As a mother of one, I am rather shocked that there are still many women out there who are planning for pregnancy but doesn't understand the importance of nutrient supplement for pregnancy (or rather the fetus). Folic acid, also known as folate or Vitamin B9 is one particular important nutrient that has to be taken as a supplement before conception. It is a proven nutrient to prevent neural tube birth defects (NTD), such as spina bifida (1). Why do you need it as a supplement? The reason is because it is extremely difficult to eat enough foods rich in the vitamin to supply the amount that experts recommend you take in pregnancy. In Australia about 70 babies per year are born with a neural tube defect, which is around 2.5 in every 10,000 babies born. Neural tube defects remain an important, preventable cause of mortality and morbity.

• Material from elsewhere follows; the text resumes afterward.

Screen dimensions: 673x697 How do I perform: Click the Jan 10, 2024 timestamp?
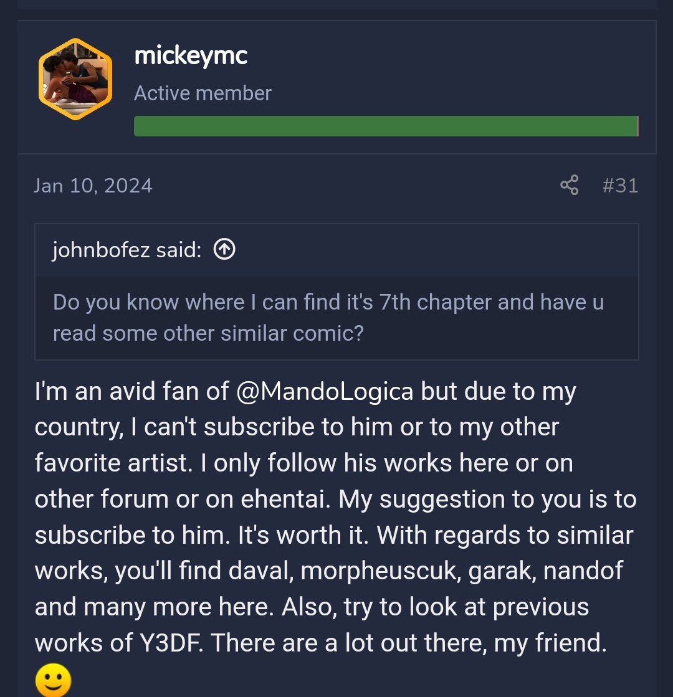(x=93, y=186)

Recommended by The Royal Australian and New Zealand College of Obstetricians and
Gynaecologists, folic acid should be taken for a minimum of one month before conception and at least for the first 12 weeks of pregnancy. The recommended dose of folic acid is at least 0.4mg daily on top of a normal diet to aid the prevention of NTD. Where there is a known increased risk of NTD (patients taking anticonvulsant medication, pre-pregnancy diabetes mellitus, previous child or family history of NTD or BMI>30), or a risk of malabsorption, a 5mg daily dose is recommended. Deficiency in folate not only increases the chances of miscarriage but also causes abnormalities in both mothers (anemia, peripheral neuropathy) and fetuses (congenital abnormalities).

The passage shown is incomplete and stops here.